Kandidatur für Parteivorstand: Gerd Schnepel, die Linken und der rote Terror

Der linke Vorstandskandidat Gerd Schnepel wirbt ganz offen mit seiner Vergangenheit in deutschen und palästinensischen Terrororganisationen. Für die Roten anscheinend kein Problem.
Foto: Screenshot Gernd Schnepel / YouTube

Vor Kurzem wurde erneut die Debatte darüber entfacht, wie Teile der politischen Linken historische kommunistische Regime bewerten. Kritiker werfen bestimmten linken Strömungen vor, die Verbrechen des sowjetischen Diktators Josef Stalin, des chinesischen Staatsgründers und Parteichefs Mao Zedong sowie der Führung der Deutschen Demokratischen Republik (DDR) zu relativieren oder deren historische Bedeutung zu verharmlosen.

Zugleich wird kontrovers diskutiert, wie diese Regime ideologisch einzuordnen sind und ob sie mit heutigen linken Positionen in Verbindung gebracht werden können.

Terrorismus? Kein Problem für Linke

Nun wurde ein weiterer Vorfall öffentlich, der deutlich zeigt, wie es die Linken mit dem Terror halten. So hat sich nun ein früheres Mitglied der linksterroristischen Revolutionären Zellen für den Bundesparteitag der Linken um ein Amt im erweiterten Parteivorstand beworben. Der 82 Jahre alte Gerd Schnepel wirbt in seiner offiziellen Bewerbung offen mit seiner Vergangenheit. Dort nennt er “4 J. Revol. Zellen, inkl. PFLP-Mitarbeit”.

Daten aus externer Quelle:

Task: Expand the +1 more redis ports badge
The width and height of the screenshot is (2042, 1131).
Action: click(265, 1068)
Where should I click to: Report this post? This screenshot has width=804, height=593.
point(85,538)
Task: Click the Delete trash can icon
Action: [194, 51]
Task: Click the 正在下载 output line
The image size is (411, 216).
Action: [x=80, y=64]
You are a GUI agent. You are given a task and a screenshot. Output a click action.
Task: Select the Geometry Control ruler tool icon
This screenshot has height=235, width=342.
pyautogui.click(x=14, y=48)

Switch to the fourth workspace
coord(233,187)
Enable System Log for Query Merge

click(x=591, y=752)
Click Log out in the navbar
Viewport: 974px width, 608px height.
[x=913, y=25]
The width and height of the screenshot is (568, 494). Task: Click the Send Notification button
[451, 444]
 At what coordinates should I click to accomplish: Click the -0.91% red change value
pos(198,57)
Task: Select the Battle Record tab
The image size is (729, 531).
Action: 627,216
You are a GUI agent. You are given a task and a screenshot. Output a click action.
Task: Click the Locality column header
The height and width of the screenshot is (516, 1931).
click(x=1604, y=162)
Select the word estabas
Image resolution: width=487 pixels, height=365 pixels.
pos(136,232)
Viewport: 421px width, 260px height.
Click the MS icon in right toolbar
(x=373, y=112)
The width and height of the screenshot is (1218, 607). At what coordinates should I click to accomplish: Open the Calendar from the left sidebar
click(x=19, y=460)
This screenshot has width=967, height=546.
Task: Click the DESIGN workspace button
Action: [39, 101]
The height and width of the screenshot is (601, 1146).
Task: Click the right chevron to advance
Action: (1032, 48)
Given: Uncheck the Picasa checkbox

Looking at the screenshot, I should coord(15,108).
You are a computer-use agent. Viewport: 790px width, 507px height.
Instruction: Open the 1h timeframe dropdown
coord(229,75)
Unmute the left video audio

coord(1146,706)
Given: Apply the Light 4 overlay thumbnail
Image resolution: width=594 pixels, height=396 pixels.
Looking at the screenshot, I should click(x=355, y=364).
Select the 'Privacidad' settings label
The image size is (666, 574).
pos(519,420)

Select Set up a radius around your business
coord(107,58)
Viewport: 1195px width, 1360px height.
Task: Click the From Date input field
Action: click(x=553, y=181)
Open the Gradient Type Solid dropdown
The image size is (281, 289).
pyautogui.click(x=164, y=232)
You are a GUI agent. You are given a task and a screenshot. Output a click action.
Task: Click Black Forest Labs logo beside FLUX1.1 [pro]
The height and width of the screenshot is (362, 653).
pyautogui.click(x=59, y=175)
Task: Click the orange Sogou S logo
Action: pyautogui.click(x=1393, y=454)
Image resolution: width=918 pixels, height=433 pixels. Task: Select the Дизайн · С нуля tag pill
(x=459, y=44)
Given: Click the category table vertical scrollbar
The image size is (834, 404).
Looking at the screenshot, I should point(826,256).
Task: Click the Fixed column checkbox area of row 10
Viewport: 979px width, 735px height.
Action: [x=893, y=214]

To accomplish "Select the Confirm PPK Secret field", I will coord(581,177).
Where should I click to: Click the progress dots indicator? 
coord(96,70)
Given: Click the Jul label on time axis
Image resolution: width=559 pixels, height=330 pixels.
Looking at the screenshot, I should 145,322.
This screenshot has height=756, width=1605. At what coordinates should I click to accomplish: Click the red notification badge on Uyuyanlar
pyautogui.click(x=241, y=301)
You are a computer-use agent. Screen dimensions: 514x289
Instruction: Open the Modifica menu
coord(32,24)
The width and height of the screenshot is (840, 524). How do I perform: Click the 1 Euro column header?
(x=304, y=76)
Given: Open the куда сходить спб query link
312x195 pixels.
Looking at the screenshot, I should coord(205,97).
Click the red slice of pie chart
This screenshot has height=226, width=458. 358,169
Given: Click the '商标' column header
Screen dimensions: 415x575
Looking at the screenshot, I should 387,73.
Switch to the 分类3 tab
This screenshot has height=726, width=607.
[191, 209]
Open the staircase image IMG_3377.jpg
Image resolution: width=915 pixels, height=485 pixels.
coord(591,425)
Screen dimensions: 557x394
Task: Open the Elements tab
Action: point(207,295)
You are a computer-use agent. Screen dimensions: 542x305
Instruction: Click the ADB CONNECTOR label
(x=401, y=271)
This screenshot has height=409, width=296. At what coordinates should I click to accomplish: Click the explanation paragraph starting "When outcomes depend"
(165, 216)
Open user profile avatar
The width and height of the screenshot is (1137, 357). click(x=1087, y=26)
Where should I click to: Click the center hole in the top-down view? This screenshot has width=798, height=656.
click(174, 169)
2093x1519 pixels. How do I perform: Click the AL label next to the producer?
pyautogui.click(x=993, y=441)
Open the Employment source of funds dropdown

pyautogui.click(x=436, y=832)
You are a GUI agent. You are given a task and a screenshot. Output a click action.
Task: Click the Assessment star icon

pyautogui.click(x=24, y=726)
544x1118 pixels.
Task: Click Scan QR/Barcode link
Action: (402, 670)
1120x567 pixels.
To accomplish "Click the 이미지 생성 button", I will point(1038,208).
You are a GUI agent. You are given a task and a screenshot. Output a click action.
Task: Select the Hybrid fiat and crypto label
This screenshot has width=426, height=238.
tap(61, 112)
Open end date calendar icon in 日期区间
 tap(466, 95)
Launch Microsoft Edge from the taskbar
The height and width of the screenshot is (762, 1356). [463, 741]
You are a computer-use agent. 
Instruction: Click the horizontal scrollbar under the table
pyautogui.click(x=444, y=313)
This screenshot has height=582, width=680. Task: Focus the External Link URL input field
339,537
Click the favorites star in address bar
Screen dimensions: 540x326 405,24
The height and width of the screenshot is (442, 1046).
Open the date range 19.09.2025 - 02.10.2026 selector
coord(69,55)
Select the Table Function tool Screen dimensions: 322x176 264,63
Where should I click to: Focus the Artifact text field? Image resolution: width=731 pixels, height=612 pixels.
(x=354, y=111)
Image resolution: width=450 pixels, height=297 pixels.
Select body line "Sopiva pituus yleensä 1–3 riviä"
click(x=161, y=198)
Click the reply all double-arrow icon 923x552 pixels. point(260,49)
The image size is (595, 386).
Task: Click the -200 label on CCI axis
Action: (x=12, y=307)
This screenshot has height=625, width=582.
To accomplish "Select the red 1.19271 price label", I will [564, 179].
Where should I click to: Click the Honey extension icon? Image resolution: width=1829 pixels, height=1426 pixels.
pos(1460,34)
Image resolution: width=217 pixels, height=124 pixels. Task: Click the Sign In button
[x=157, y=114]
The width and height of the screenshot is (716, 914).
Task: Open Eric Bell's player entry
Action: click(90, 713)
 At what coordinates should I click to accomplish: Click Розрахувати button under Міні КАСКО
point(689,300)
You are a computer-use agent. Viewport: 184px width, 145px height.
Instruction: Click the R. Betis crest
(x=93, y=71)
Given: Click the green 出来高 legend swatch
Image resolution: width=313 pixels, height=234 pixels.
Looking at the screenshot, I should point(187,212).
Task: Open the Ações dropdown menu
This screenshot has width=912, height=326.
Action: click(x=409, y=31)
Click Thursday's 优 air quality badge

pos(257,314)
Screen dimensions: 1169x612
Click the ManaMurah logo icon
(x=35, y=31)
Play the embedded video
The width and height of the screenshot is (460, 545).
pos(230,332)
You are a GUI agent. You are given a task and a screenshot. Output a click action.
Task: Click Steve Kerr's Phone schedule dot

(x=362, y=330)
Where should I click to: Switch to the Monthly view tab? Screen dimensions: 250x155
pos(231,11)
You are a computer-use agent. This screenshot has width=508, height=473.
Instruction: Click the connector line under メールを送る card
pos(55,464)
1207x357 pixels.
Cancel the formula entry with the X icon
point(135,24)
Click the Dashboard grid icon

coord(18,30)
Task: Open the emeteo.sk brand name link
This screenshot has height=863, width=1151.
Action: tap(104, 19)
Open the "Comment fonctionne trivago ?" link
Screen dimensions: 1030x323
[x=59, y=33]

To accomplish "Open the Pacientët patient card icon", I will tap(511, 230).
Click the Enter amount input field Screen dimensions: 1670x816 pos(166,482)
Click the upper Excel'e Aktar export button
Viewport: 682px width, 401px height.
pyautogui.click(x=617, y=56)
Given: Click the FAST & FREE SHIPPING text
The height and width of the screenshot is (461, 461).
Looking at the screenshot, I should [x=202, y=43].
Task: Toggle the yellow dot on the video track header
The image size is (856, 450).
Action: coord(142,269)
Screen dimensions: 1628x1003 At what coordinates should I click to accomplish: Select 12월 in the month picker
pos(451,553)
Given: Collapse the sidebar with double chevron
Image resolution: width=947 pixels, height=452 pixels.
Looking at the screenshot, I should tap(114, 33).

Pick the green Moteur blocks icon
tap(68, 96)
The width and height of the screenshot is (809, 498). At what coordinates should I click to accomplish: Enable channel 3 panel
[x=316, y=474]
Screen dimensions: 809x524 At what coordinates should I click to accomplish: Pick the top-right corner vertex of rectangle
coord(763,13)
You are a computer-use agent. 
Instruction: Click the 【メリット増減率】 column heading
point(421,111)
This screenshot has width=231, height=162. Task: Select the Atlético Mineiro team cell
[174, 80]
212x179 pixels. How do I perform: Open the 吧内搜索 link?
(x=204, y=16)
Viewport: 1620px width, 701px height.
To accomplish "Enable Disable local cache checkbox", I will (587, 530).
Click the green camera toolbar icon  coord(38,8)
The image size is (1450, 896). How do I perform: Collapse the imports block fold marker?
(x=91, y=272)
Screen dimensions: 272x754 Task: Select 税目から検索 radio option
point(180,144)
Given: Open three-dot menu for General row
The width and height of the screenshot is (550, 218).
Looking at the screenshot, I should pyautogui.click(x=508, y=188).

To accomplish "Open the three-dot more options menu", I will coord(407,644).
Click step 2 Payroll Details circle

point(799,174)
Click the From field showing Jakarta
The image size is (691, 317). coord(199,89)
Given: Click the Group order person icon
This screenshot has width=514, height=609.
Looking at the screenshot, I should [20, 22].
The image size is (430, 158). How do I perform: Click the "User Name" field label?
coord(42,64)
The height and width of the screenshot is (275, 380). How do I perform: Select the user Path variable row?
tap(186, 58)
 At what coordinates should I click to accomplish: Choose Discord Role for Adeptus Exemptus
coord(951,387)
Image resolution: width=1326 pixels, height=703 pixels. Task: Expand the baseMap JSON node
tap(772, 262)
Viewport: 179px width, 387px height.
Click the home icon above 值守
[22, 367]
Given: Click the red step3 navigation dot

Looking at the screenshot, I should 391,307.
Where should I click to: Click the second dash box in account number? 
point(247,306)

Die palästinensische PFLP wird sowohl in der EU als auch in den USA als Terrororganisation eingestuft. Schnepel ist nach eigenen Angaben erst seit 2025 Mitglied der Linken. Als Landesverband gibt er Hamburg an. Am Wochenende entscheidet der Bundesparteitag in Potsdam über die Besetzung der Parteispitze.

Wer waren die Revolutionären Zellen?

Die Revolutionären Zellen waren ein linksterroristisches Netzwerk in der Bundesrepublik. Bekannt wurden sie unter anderem durch Verbindungen zur Entführung einer Air-France-Maschine nach Entebbe im Jahr 1976. Damals trennten deutsche und palästinensische Terroristen israelische von nicht-israelischen Geiseln. Ziel war die Freipressung inhaftierter Terroristen, darunter Mitglieder der RAF. Israelische Spezialkräfte befreiten die Verschleppten später in Uganda.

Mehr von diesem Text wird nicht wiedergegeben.